◆ **EXERCISE**
Give the lines of the items as a Markdown table with the columns Row and Line, starting with the line that contains "Image resolution: width=1368" and going on through the end of the items. Leave out any blank lines.

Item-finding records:

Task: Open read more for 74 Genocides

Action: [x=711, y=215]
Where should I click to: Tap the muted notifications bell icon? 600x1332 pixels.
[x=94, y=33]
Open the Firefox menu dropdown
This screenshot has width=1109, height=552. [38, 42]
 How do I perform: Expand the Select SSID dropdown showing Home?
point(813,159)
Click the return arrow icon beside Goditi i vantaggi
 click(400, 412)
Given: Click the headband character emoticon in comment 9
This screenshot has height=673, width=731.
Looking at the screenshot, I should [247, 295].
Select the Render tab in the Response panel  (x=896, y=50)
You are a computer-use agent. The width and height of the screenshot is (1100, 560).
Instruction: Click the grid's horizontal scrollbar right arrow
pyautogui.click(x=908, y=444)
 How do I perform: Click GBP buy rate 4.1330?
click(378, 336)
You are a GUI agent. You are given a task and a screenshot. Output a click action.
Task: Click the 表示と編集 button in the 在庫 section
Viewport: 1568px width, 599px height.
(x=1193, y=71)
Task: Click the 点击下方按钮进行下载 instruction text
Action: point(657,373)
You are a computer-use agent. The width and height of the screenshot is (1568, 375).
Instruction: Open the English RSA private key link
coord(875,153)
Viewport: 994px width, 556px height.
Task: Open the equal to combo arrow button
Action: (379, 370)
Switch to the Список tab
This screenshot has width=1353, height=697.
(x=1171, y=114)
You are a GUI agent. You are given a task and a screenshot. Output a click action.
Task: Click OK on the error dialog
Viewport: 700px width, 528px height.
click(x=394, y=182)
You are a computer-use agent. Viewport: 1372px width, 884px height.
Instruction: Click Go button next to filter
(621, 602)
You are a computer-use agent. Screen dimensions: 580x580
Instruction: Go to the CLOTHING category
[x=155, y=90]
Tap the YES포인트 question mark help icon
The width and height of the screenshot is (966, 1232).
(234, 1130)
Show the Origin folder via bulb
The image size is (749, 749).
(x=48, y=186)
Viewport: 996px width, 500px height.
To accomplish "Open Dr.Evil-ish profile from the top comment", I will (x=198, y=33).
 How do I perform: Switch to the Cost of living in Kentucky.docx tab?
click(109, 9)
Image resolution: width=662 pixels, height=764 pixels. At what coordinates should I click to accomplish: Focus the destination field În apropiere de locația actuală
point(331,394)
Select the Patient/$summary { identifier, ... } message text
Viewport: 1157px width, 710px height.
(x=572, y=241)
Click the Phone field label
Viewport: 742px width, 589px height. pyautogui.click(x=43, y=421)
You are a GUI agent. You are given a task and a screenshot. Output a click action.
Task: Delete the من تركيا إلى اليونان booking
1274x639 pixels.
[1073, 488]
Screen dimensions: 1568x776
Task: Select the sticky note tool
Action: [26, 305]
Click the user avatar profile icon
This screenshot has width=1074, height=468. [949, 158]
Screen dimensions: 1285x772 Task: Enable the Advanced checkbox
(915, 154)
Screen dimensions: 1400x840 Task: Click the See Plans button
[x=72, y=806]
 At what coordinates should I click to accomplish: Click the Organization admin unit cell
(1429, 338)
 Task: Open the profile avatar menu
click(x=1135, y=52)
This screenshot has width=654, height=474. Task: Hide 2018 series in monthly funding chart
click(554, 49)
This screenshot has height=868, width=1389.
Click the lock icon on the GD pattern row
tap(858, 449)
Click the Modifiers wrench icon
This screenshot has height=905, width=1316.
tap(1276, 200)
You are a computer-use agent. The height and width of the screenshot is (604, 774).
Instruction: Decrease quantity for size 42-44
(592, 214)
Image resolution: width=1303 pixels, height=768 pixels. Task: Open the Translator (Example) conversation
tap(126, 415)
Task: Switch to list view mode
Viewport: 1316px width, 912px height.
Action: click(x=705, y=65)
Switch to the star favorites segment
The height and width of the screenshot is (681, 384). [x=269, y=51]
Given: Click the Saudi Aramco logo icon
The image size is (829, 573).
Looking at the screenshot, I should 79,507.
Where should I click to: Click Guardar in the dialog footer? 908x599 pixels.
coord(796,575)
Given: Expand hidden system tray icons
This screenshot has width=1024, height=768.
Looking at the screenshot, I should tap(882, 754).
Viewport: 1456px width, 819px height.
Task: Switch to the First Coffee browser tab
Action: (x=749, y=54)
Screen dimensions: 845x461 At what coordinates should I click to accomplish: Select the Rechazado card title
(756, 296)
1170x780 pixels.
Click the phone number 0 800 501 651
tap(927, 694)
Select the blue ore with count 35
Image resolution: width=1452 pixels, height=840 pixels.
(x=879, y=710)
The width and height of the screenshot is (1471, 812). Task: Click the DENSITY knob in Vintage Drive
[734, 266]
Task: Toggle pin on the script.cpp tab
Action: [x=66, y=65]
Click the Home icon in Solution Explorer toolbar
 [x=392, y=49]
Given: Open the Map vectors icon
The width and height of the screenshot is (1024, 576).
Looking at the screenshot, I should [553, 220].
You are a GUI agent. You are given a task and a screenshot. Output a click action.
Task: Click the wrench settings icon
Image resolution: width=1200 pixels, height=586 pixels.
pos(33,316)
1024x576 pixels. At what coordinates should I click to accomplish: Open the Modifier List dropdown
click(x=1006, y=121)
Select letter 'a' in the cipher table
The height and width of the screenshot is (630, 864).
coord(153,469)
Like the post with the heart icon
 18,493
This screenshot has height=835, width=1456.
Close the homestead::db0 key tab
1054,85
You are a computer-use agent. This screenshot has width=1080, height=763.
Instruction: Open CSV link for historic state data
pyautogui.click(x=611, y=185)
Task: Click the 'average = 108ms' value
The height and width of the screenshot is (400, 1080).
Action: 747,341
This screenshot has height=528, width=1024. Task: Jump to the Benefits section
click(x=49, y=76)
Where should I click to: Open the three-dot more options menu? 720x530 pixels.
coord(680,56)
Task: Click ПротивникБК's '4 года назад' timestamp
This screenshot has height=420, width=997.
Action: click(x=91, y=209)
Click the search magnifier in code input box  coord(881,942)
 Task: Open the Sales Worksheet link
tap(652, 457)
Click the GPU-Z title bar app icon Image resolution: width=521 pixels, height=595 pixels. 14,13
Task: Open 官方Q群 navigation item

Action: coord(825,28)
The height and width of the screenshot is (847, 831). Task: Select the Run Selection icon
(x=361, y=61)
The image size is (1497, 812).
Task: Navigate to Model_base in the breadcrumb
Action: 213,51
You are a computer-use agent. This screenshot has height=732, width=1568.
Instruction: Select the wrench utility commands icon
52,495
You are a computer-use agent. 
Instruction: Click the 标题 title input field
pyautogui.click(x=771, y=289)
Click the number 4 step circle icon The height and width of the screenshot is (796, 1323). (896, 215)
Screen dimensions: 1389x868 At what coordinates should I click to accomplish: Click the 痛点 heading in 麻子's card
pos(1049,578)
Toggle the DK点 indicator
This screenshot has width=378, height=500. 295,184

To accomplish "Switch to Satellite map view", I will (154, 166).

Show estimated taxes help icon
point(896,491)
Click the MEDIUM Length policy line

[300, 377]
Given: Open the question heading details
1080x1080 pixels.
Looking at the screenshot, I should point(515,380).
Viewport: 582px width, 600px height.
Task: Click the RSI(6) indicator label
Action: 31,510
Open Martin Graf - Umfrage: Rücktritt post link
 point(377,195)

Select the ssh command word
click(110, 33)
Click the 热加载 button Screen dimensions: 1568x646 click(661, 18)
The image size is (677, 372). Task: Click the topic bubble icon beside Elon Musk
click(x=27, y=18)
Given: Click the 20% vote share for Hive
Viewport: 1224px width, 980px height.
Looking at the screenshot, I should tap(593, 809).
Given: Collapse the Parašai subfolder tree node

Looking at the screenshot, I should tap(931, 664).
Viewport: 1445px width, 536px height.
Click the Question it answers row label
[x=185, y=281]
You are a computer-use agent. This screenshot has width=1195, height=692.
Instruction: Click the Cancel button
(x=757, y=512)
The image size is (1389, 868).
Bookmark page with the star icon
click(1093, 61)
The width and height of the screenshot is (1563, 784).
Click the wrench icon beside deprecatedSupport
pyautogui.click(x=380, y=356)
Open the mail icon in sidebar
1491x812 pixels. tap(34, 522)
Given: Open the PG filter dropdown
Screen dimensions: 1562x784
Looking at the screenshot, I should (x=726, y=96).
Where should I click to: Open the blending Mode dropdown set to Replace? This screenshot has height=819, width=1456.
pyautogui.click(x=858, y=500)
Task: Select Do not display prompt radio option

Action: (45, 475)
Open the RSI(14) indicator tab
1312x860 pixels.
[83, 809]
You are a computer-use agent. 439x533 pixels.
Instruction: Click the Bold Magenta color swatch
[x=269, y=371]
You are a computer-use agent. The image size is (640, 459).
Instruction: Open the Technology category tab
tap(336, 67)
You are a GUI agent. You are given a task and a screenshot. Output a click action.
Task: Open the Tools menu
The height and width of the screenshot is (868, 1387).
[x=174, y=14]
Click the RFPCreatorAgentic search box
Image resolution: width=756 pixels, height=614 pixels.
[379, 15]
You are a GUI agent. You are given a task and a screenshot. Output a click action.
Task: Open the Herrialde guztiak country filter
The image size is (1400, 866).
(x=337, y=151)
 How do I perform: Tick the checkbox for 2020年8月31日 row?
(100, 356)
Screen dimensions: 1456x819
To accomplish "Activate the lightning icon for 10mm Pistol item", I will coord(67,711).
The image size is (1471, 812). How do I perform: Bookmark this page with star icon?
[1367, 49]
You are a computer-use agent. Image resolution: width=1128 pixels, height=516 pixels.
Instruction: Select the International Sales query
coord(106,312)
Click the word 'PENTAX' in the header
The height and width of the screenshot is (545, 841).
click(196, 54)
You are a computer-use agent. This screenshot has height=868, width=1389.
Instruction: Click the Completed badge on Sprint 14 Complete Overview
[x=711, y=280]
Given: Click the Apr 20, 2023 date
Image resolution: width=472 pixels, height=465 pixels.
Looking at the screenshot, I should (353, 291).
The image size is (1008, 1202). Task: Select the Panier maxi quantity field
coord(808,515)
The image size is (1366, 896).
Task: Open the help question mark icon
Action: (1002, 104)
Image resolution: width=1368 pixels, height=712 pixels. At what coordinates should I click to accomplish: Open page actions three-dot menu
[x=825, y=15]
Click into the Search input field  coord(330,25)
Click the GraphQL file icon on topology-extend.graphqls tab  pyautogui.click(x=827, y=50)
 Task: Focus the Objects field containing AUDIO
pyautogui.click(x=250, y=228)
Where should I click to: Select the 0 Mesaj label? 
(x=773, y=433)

◆ **ANSWER BELOW**
| Row | Line |
|---|---|
| 1 | Image resolution: width=1368 pixels, height=712 pixels. At what coordinates should I click to accomplish: Open page actions three-dot menu |
| 2 | [x=825, y=15] |
| 3 | Click into the Search input field  coord(330,25) |
| 4 | Click the GraphQL file icon on topology-extend.graphqls tab  pyautogui.click(x=827, y=50) |
| 5 |  Task: Focus the Objects field containing AUDIO |
| 6 | pyautogui.click(x=250, y=228) |
| 7 | Where should I click to: Select the 0 Mesaj label?  |
| 8 | (x=773, y=433) |